Poner en el bol de la amasadora las harinas, el agua, las semillas, la MASA MADRE, levadura, miel y mezclar a velocidad baja durante 8 minutos o hasta que todo esté ligado. Dejar reposar 1 hora.
Poner en marcha la amasadora y añadir la sal a velocidad media, amasar 5 minutos. Aumentar la velocidad a alta y añadir el aceite, amasar otros 5 minutos o hasta que la masa absorba todo el aceite.
Retirar la masa del bol de la amasadora, bolear y guardar en la nevera en un bol aceitado durante 12 horas o más.
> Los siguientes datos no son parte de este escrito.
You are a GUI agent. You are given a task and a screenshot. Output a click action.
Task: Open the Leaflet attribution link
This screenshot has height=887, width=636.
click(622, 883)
Recuperar la masa, dejar atemperar durante hora y media, volcar en la mesa de trabajo, formar con la punta de los dedos un rectángulo de un largo similar al molde que vamos a usar y enrollar sobre si mismo. Poner el rollo de masa en el molde aceitado y dejar fermentar 40 minutos más.
Pintar con suavidad la superficie del pan con la mezcla de papilla que hemos hecho para la terminación y cubrir con semillas.
Hornear en horno precalentado con calor abajo y arriba a 180º C unos 85 minutos aproximadamente. Lo ideal es usar un termómetro de sonda, pinchar en el centro del pan (cuando le falten 20 minutos aprox) y cuando llegue a los 100º C de temperatura, estará listo con seguridad.
Finalizado el horneado, desmoldar sobre una rejilla, dejar enfriar y disfrutar.